Reportase

Menilik “Ruang Keluarga” Anak Difabel di Pameran Seni Rupa Holistik

Namanya Hadyan. Selepas menampilkan pantomim saat pembukaan Pameran Seni Rupa Holistik: Dari Titik Ke Penguatan Keluarga pada Minggu, 17 Juli 2022 di Bentara Budaya Yogyakarta, dirinya langsung tampak bergegas, mengambil tempat di bilik pamerannya sendiri yang berada di sisi sebelah kiri galeri. Dengan antusias ia menjelaskan beberapa karya lukisannya yang tengah dipamerkan saat itu, sambil sesekali memperagakan kegemarannya yang lain,  bersepeda, memasak kue, menjahit, dan sebagainya kepada para pengunjung yang datang.

Menyinggahi bilik pameran Haydan (saya senang menyebutnya instalasi karena hadir sebuah ruang yang sengaja dibentuk menjadi kesatuan realitas dengan pemaknaan baru secara inklusif), saya disuguhkan visualisasi kehidupan sehari-harinya melalui barang-barang pribadi yang terpajang. Bukan hanya lukisan, juga ada beberapa foto, piala dan sertifikat, lemari beserta buku-buku, bantal, baju-baju, sepeda, mesin jahit, pot bunga serta banyak lainnya lagi. Memasuki bilik ini, serasa berada di rumah Hadyan sendiri, ditambah pula bisa berselonjor, sambil makan kue-kue yang tersedia.

Hadyan atau dengan nama panjang Muhammad Irsyad Hadyan, merupakan seorang anak difabel (tuna grahita ringan) yang lahir di Batam pada tahun 2004. Ia melanjutkan pendidikan ke jenjang lanjutan di SLBN 1 Yogyakarta untuk menimba ilmu.

Pameran Seni Rupa Holitisk ini diadakan Hadyan bersama teman-temannya di Keluarga Para Rupa Yogyakarta, yaituSyifa Maulida Basuki, Nadya Annisa Raharjo, Indhira Larasati, Matea Linta Joy Adwedaputri dan Kireina Jud Aisyah.  Dalam pameran yang digelar di Bentara Budaya YogyaArt dari tanggal 18 sampai 24 Juli ini, Keluarga Para Rupa Yogykarta berkoloaborasi dengan sejumlah relawan.

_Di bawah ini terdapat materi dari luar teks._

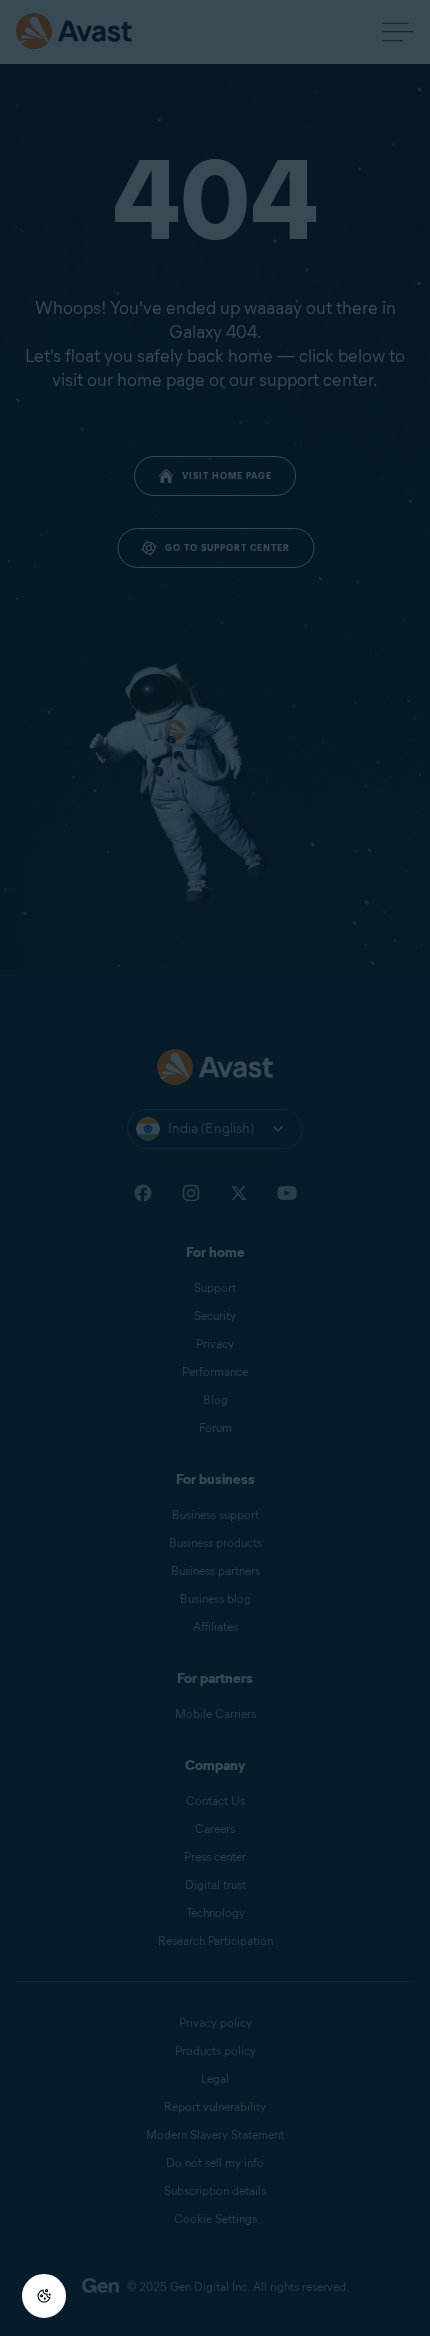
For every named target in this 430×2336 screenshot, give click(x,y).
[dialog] (215, 1168)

Keluarga Para Rupa Yogyakarta sendiri merupakan sebuah ruang berkumpul bagi para keluarga (orang tua dan anak-anak difabel) yang memiliki kesenangan melakukan kegiatan-kegiatan menggambar bersama di daerah Yogyakarta. Mereka memulai kegiatan itu semenjak tahun 2019, dari teras ke teras, masing-masing rumah anggota Keluarga Para Rupa. Ditemani oleh Mulyono, seorang seniman yang beperan sebagai fasilitator, mereka terus berkarya. Sampai akhirnya keinginan lama untuk berpameran, yang sempat tertunda akibat dampak pandemi covid-19, akhirnya dapat terwujud.

(Foto bilik pameran Hadyan dalam pameran yang berlangsung pada 18-24 Juli 2022
di Bentara Budaya Yogyakart)

Apa yang Bisa Kita Lihat dari Pameran Ini?

Dalam sebuah kesempatan, ketika pameran masih berlangsung, saya ditugaskan sebagai tim dokumentasi dan harus mengikuti proses pameran seharian penuh bersama salah seorang teman magang. Anggota Para Rupa Yogyakarta, dengan senang hati berbagi peran masing-masing, sesuai apa yang diarahankan oleh Mulyono dan beberapa relawan. Mereka sebelumnya memang sama sekali tidak memiliki pengalaman (bukan profesional) dalam pagelaran pameran.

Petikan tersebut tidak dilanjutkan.